**What is being asked:** Nothing before the line containing "The image size is (1280, 720)." belongs in the answer; quote that line and all lines after it through the end of the material, word for word.

**Supplied entries:**
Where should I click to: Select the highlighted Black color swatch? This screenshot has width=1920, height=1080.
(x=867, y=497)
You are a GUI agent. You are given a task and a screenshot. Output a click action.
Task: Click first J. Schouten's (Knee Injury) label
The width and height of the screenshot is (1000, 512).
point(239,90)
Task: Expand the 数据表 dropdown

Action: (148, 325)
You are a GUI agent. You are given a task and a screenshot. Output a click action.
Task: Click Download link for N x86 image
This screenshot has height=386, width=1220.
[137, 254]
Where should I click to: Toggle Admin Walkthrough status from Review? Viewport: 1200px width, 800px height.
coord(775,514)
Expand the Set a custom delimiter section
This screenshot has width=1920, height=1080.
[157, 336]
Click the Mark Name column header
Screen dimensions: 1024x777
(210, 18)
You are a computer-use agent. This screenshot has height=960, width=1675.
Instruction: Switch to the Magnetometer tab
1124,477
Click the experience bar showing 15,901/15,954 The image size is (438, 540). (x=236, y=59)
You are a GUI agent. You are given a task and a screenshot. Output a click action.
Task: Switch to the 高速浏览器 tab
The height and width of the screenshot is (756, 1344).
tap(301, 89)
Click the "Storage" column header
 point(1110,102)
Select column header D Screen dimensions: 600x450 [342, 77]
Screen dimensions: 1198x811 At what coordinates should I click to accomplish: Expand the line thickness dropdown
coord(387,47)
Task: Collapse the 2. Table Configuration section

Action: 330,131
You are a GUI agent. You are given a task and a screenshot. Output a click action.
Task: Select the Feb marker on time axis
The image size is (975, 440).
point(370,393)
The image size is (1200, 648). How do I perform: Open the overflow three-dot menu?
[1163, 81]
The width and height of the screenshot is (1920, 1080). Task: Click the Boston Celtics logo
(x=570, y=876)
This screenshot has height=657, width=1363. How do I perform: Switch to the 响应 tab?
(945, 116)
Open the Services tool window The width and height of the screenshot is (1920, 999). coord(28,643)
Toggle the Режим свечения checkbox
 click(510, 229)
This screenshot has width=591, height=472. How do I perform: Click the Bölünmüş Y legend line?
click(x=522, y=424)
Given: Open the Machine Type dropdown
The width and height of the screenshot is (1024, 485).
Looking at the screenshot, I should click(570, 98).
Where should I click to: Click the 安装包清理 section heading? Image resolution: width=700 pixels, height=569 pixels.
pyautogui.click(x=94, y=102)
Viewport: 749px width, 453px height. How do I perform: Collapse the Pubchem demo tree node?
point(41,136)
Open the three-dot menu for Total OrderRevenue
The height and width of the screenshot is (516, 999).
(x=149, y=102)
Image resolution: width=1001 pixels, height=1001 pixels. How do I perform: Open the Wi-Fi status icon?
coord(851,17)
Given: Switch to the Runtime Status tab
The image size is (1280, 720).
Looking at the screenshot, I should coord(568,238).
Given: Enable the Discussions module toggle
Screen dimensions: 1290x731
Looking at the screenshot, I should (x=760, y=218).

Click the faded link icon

**Answer to this problem:**
The image size is (1280, 720).
Looking at the screenshot, I should coord(568,238).
Given: Enable the Discussions module toggle
Screen dimensions: 1290x731
Looking at the screenshot, I should (x=760, y=218).

Click the faded link icon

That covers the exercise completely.